■ **ABOUT THIS TASK**: Entries follow. Return each line that contains the word "computer".

■ **EXERCISE INPUT**:
────────────────────────────────────────
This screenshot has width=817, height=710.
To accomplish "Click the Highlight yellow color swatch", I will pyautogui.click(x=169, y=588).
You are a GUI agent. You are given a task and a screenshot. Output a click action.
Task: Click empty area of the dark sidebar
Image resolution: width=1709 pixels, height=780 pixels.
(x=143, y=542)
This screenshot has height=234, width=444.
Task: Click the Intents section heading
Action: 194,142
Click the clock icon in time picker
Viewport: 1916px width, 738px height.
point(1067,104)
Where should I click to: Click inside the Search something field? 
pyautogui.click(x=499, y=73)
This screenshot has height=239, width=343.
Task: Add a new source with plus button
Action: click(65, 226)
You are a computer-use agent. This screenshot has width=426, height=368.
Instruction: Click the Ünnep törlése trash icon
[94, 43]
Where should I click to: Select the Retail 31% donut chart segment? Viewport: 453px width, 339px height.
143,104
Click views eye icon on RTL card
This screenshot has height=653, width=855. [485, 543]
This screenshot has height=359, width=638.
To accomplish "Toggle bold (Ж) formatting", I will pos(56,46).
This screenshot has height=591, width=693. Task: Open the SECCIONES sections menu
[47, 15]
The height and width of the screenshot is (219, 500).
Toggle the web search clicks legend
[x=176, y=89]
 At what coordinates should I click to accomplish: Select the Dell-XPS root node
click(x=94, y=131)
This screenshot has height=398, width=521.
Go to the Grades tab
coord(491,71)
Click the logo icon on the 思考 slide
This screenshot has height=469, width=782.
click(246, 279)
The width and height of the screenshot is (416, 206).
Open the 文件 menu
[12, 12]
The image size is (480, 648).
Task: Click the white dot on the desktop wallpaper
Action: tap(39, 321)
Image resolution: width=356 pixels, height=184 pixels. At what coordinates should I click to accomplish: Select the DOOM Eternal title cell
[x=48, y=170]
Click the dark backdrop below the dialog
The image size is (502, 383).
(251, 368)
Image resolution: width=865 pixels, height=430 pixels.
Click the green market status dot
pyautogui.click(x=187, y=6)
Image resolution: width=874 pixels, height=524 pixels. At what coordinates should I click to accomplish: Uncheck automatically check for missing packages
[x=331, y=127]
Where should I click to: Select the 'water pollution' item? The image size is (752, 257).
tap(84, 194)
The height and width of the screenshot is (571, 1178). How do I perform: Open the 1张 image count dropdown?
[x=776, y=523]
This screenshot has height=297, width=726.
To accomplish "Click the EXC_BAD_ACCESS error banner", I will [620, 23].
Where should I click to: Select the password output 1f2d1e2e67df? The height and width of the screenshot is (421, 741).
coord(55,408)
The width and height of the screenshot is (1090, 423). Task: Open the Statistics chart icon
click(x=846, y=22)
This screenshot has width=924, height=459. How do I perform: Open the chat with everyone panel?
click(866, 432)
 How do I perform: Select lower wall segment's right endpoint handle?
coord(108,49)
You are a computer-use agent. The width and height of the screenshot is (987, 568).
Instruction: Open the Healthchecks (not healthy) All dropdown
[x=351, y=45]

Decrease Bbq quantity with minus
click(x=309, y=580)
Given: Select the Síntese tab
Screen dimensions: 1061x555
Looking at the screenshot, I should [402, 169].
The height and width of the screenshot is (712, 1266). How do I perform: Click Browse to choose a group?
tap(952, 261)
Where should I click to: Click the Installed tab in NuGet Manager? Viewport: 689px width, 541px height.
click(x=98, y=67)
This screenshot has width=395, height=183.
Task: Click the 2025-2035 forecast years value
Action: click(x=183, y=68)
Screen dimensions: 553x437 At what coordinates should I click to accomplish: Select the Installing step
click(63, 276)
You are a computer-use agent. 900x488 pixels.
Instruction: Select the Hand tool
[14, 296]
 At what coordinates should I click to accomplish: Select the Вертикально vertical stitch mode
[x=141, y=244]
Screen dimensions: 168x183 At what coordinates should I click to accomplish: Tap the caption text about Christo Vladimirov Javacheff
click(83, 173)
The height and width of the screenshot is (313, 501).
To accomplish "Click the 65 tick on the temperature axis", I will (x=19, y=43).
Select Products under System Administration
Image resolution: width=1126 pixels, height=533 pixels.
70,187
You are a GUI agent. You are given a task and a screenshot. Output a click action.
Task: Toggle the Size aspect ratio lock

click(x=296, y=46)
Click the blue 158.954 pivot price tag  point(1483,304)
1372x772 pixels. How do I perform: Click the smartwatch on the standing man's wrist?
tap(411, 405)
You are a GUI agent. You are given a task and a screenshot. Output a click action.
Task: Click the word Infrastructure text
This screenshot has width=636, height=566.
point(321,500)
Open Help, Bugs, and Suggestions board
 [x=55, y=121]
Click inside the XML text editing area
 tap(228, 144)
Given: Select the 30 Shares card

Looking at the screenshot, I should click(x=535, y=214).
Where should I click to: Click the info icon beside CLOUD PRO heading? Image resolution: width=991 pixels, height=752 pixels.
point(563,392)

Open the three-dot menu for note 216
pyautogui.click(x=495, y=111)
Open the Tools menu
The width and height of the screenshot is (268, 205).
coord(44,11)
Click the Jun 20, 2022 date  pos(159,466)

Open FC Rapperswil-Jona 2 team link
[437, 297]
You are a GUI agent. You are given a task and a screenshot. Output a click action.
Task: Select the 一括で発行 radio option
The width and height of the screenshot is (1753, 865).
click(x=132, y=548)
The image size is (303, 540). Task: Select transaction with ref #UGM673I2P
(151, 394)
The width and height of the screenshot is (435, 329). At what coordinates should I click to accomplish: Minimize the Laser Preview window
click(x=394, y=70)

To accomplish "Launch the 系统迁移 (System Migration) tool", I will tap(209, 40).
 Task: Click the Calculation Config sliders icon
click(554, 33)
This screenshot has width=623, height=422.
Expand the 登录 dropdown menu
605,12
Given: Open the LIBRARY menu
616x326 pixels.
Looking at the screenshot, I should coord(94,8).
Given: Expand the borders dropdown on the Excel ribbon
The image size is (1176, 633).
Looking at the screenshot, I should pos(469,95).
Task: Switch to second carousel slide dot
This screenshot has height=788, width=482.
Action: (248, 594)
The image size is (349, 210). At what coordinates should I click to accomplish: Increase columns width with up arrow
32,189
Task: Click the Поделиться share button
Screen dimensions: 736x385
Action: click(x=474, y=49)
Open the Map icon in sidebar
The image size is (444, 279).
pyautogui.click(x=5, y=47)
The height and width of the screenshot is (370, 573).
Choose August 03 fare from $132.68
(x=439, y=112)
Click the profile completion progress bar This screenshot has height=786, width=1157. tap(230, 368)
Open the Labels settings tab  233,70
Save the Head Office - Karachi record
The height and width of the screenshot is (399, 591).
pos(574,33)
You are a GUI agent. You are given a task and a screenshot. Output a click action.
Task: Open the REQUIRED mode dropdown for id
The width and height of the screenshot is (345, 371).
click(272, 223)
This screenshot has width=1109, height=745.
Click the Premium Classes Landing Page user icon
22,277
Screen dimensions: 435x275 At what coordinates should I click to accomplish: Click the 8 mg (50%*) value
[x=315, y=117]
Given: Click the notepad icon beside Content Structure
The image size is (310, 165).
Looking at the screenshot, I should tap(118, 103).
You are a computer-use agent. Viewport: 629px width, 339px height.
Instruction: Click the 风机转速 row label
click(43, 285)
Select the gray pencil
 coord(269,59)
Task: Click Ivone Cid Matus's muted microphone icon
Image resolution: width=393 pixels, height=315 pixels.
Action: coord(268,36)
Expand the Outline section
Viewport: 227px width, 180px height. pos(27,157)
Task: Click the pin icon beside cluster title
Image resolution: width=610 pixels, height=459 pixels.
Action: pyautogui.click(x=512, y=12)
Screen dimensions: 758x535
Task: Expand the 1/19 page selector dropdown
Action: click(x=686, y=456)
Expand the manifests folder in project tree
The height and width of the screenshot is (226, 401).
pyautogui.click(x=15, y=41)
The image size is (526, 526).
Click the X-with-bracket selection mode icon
────────────────────────────────────────
■ **ANSWER SPACE**:
You are a computer-use agent. This screenshot has width=426, height=368.
You are a computer-use agent. The width and height of the screenshot is (987, 568).
You are a computer-use agent. 900x488 pixels.
You are a computer-use agent. Viewport: 629px width, 339px height.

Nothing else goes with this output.